Reply with one number: the count of lines in the listing that contain the string "agent".

* ENTRIES SUPPLIED *
──────────────────────────────

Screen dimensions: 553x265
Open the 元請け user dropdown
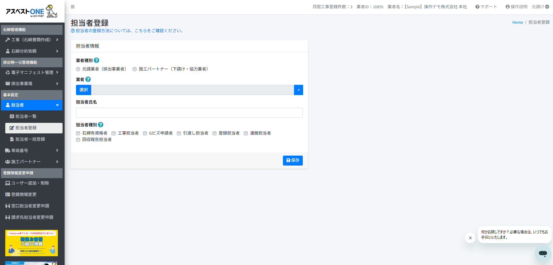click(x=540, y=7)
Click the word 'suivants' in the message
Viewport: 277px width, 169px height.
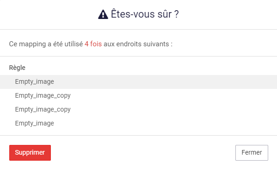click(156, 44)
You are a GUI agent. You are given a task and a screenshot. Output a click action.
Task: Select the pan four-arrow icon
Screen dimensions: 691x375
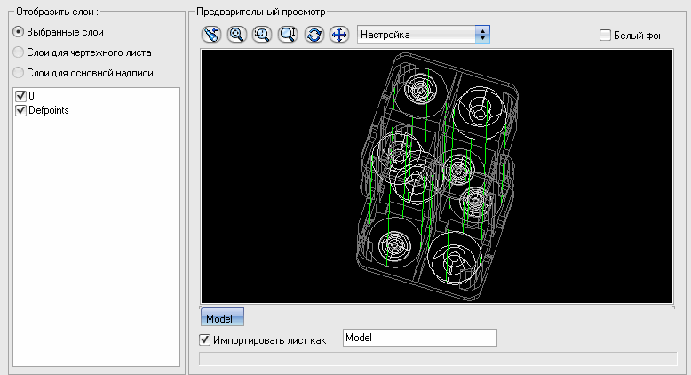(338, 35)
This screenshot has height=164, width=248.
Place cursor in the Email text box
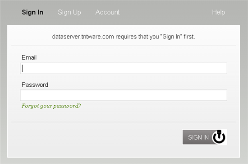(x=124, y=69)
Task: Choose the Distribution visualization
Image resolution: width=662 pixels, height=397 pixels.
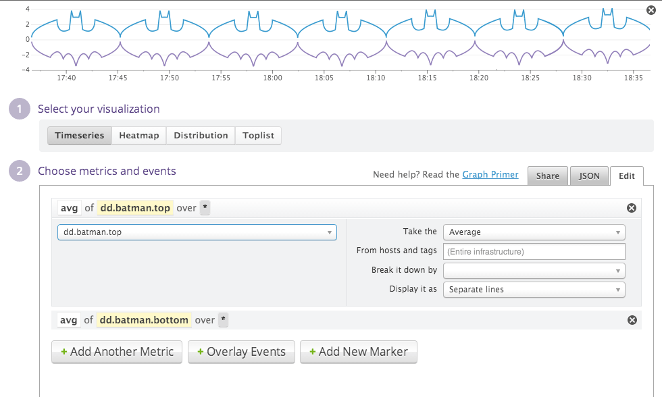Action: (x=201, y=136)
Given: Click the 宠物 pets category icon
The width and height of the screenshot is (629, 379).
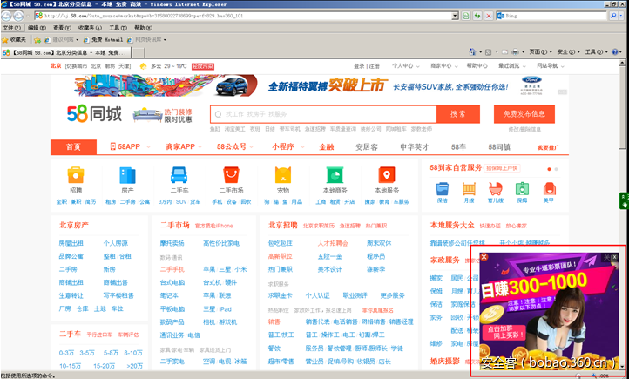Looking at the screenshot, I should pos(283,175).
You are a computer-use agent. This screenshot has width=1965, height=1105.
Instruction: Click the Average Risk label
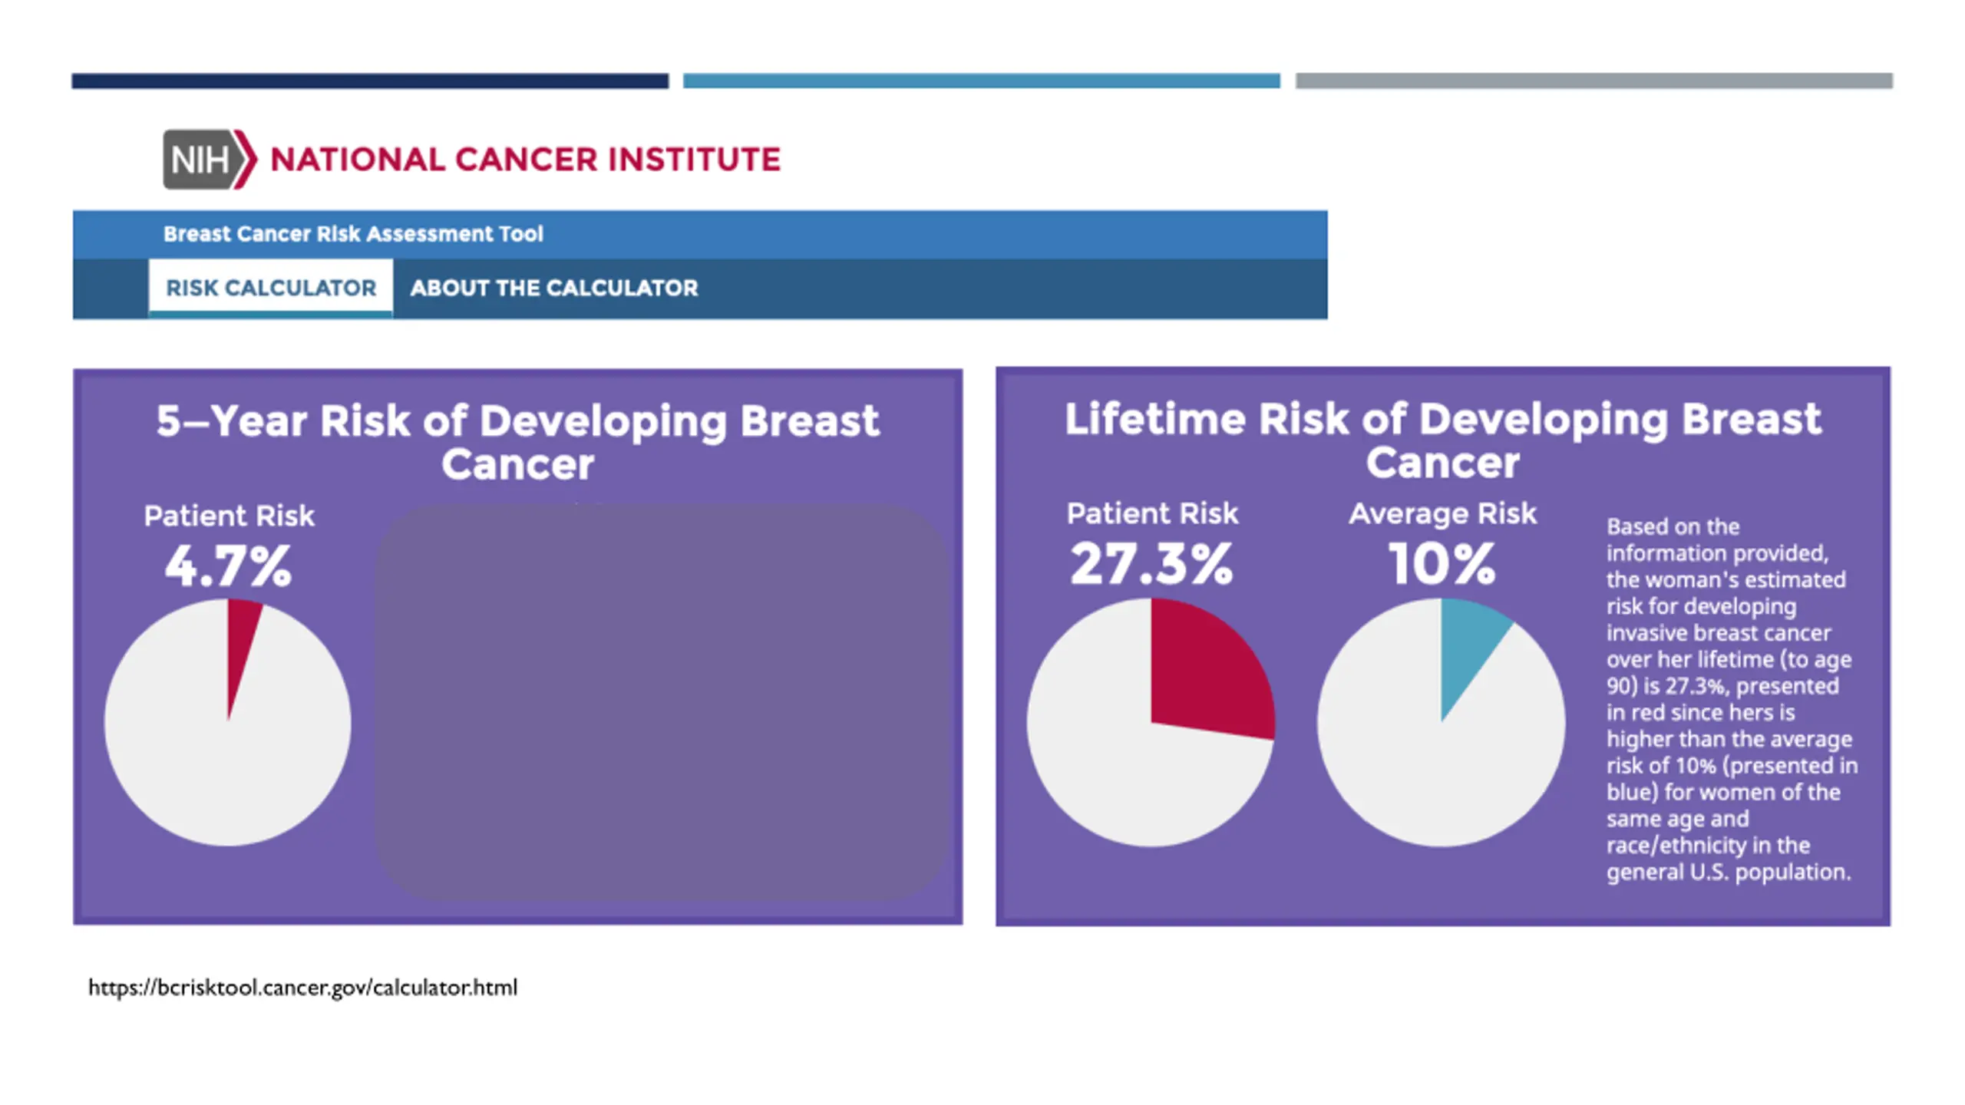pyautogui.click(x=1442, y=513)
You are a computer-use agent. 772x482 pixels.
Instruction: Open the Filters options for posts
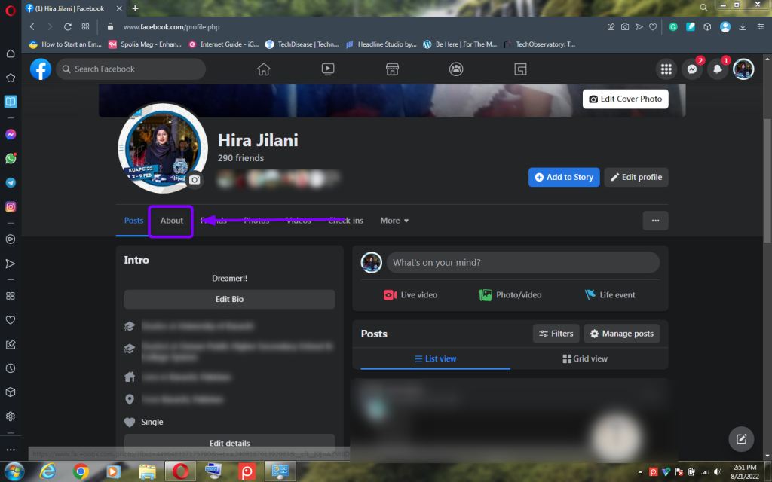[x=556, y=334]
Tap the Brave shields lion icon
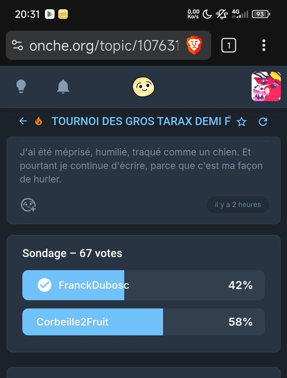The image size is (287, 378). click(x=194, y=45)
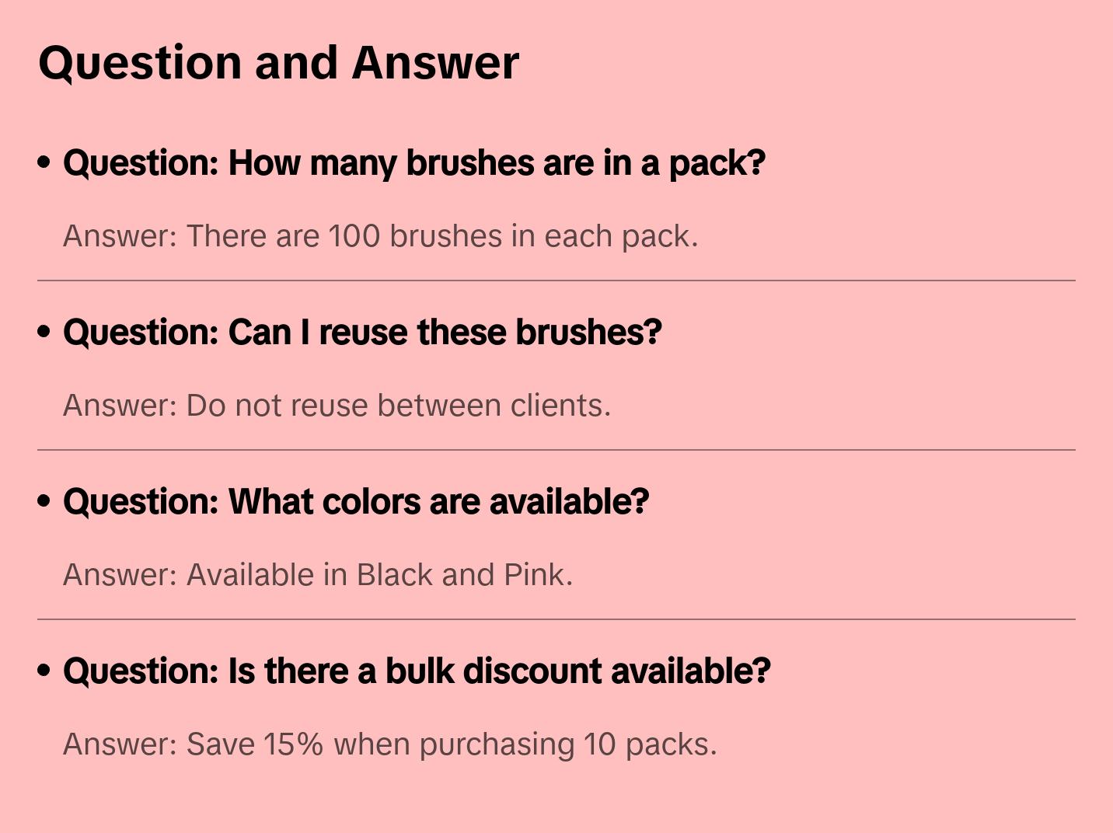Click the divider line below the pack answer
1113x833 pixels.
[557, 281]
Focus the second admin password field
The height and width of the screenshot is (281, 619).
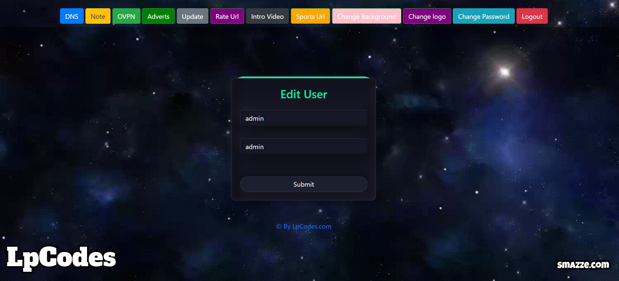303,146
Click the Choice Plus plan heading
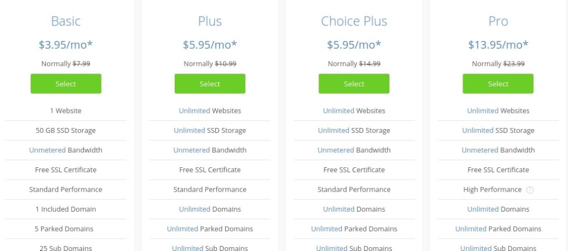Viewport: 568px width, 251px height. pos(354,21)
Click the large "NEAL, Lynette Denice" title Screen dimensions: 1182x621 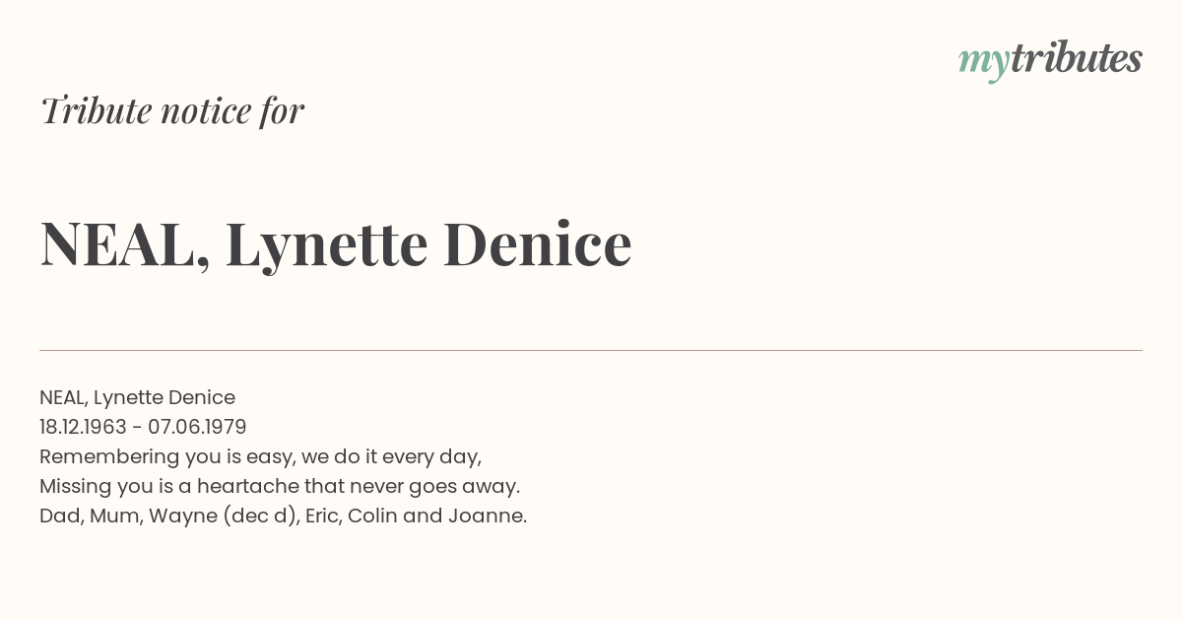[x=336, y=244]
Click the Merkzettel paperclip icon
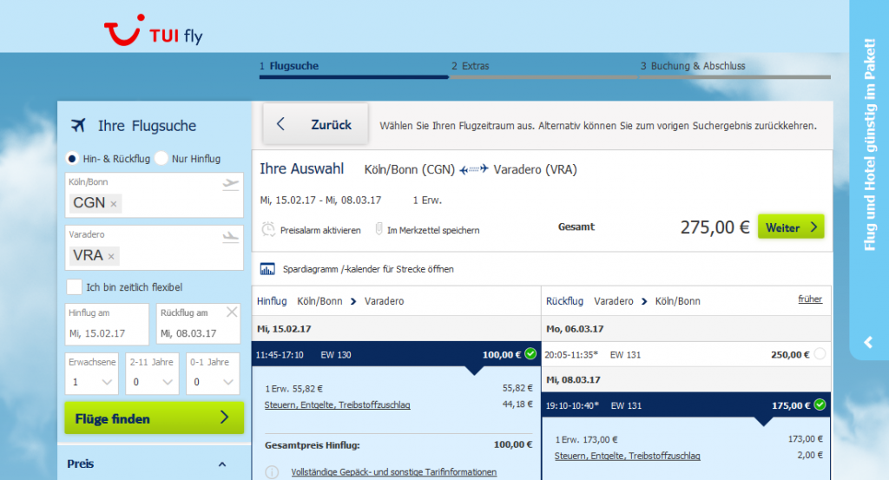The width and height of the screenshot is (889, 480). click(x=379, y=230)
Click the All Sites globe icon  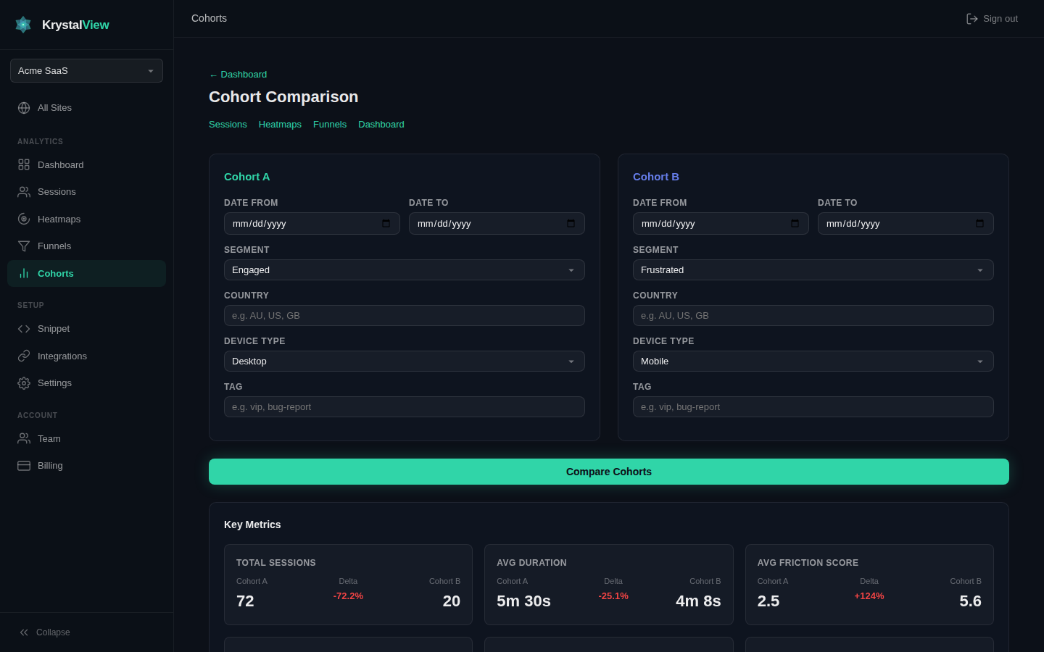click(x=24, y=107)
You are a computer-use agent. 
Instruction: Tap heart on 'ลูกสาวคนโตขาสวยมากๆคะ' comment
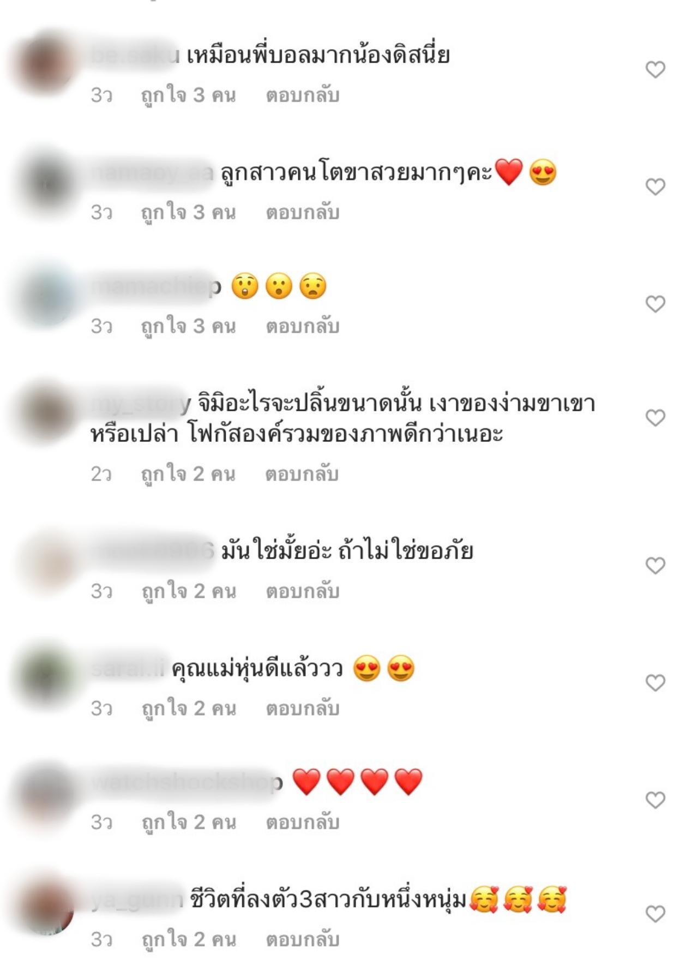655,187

──────────────────────────────

* EXERCISE SOLUTION *
4